The technological challenge brought about by this Y-shaped arrangement is that the pressure applied to the centre of the capsule – traditionally made of metal – will invariably result in the capsule collapsing.

Moving to a rigid plastic capsule, however, eliminates this problem completely, while at the same time bringing a raft of potential new marketing and branding opportunities, through the use of colour, decoration, texture or coding and marking techniques.

“For the cost of one traditional metal wire closure, I can produce nine Muselet-Y,” Jolly said.

“And if all Champagne producers started using Muselet-Y, we would make a saving of more than 105,000km of wire per year.”
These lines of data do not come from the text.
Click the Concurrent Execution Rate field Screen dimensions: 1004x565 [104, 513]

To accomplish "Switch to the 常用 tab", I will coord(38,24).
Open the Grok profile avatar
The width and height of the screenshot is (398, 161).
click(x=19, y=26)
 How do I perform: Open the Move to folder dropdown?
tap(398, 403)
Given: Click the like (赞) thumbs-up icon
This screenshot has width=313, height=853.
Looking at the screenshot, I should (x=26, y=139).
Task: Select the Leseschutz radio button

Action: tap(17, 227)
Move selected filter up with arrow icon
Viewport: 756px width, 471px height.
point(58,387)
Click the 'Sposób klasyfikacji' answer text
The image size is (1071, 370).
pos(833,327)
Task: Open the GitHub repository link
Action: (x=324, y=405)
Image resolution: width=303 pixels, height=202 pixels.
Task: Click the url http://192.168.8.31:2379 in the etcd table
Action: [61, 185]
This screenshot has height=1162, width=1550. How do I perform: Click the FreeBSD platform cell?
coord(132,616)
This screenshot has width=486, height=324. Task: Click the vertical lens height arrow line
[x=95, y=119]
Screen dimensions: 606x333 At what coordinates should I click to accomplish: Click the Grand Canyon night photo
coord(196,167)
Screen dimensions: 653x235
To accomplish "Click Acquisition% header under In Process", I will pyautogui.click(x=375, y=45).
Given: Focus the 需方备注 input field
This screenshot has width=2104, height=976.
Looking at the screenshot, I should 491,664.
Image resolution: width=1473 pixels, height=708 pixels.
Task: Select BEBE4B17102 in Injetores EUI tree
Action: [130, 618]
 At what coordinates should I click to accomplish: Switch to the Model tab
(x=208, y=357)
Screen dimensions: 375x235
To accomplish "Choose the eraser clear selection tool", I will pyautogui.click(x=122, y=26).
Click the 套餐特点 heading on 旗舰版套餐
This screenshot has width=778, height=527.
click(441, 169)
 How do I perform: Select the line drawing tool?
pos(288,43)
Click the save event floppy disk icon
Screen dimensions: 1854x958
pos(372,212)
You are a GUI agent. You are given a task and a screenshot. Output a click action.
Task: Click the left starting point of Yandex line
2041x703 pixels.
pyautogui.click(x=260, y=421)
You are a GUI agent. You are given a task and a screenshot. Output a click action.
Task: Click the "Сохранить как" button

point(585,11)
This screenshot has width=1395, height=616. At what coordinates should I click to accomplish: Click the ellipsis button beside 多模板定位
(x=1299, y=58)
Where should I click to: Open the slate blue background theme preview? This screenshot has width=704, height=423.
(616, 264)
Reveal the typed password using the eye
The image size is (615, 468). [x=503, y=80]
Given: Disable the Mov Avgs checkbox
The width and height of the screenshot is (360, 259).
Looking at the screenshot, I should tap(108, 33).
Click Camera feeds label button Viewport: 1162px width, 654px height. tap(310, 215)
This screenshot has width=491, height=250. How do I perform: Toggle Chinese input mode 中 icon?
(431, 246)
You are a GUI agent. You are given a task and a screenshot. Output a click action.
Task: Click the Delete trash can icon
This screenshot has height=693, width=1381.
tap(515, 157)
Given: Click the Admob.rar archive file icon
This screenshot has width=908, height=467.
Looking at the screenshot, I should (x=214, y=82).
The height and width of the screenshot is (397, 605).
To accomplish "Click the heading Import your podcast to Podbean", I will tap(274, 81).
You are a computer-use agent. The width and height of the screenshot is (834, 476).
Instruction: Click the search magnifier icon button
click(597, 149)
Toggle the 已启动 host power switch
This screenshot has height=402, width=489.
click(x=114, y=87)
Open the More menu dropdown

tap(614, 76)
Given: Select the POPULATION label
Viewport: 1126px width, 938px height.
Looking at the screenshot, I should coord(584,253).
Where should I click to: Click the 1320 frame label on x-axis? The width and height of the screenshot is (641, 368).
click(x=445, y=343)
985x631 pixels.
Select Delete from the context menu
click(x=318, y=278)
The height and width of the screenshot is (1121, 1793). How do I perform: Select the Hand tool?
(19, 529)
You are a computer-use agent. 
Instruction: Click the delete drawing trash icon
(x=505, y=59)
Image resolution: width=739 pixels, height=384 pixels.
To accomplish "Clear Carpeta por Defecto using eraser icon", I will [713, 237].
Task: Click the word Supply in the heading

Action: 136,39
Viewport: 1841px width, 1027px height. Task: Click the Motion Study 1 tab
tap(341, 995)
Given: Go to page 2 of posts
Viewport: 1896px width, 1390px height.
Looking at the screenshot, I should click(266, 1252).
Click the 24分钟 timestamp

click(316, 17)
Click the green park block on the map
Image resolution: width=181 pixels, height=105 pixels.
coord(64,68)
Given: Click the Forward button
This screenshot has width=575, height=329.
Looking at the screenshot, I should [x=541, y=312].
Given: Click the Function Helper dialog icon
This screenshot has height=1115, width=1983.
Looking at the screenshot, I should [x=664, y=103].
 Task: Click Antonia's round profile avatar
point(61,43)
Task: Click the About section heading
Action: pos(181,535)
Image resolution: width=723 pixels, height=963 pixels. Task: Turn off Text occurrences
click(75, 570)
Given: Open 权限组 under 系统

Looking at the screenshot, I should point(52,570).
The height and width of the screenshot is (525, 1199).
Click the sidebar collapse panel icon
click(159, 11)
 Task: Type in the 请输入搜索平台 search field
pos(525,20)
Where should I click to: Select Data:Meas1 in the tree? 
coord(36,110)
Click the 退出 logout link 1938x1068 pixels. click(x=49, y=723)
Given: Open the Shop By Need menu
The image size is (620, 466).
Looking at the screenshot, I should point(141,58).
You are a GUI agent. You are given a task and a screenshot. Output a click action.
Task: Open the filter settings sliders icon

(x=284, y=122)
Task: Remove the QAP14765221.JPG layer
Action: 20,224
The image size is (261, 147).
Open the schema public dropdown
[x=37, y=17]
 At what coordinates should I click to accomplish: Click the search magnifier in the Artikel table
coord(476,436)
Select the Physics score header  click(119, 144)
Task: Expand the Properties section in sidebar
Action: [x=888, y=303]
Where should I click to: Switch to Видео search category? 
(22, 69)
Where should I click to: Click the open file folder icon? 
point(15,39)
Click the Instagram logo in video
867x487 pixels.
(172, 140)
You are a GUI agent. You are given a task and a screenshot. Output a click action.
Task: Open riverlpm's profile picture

More than that, he rather ambitiously added, were all producers of sparkling wines around the world to switch to using Muselet-Y, there would be a saving equivalent to more than 1 million kilometres of wire.

As a result of the new design of Muselet-Y, Jolly also said that there could be a further material saving of 2mm in the length of the cork itself – although current legislation in the Champagne region does not permit a cork shorter than 48mm. It’s something Jolly is working on.

 

Past forward
Though not from an engineering background, Jolly comes from a family that has always tried to make improvements to existing technologies.

“My grandfather had the first motor car in the village (Landreville), and my father owned the first automatic press in the Champagne region,” he told Packaging Today. “We are always trying to find new solutions.”

Jolly is now in discussions with engineering companies in France, with a view to developing the Muselet-Y system further, and the licensing of the four international patents involved.